Summary
- Usurer's capital is the form of interest-bearing capital in precapitalist modes of production.
- Along with merchant capital it constitutes an “antediluvian” form of capital; that is capital that self expands, but not on the basis, first, of the production of surplus value by productive-capital. It is not a real self-expansion of value, but really just an appropriation of value from elsewhere, on the basis of unequal exchange.
- Usurer's capital, like all interest-bearing capital, appears to self-expand because an amount of capital is advanced, and returns as a greater sum of value, having been incremented by an amount of interest. But, this is not a true expansion of value. If A lends £10 to B, and, after a week, B pays A £12, including, £2 of interest, the £10 of capital, for A, appears to have self expanded by £2, but, in reality, B has simply transferred £2 of value from their own possession to that of A. A's gain is B's loss so that no overall expansion of value has occurred.
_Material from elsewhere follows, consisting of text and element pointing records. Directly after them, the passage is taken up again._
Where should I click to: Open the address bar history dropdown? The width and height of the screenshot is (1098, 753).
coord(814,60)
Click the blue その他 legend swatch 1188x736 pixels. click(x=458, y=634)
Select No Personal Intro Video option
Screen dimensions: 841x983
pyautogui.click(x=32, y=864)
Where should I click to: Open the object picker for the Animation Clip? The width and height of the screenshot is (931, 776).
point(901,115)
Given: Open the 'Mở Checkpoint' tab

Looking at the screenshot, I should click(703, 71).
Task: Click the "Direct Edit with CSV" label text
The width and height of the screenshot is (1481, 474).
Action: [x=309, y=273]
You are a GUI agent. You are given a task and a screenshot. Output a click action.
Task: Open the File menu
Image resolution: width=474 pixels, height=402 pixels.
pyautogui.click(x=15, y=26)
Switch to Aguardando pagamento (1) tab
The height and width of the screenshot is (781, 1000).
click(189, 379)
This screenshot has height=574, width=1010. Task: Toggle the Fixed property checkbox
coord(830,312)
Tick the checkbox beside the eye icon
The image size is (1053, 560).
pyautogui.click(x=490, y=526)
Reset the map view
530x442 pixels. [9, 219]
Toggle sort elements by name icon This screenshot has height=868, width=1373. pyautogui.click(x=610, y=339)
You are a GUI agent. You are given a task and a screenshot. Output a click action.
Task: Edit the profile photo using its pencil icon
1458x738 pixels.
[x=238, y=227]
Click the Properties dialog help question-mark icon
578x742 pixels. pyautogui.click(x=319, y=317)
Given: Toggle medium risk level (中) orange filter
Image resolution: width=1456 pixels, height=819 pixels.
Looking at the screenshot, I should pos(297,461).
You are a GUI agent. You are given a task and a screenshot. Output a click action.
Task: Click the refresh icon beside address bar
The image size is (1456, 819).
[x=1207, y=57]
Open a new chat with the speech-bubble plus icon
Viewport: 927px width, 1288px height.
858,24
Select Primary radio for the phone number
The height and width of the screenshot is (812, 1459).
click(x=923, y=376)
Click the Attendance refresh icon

- Usurer's capital is loaned to those desperate for money, and so involves high rates of interest. It appears in conditions when the only occasion for borrowing is such desperation for money, and also when the lenders of money are scarce.
- Under capitalism, money-capital is continually returned to the producer, as part of the circuit of capital; realised profits provide a source of additional money-capital; commercial credit reduces the need for money as currency; and large money reserves, concentrated in the banking system, mean that large amounts of money-capital are available, so that the conditions that give rise to usury are undermined.
- Usury continues for those unable to obtain money or money-capital in this way. Usury continues for the consumer who is desperate for money to fund their consumption, and pay bills. It exists in the form of the loan shark, payday lender, credit card interest, and unauthorised overdraft charges.
- Usury exists for those who must have money as currency rather than to be used as money-capital, because no capitalist would borrow money in order to productively invest it, at a rate of interest that was greater than the rate of profit they can obtain on the investment.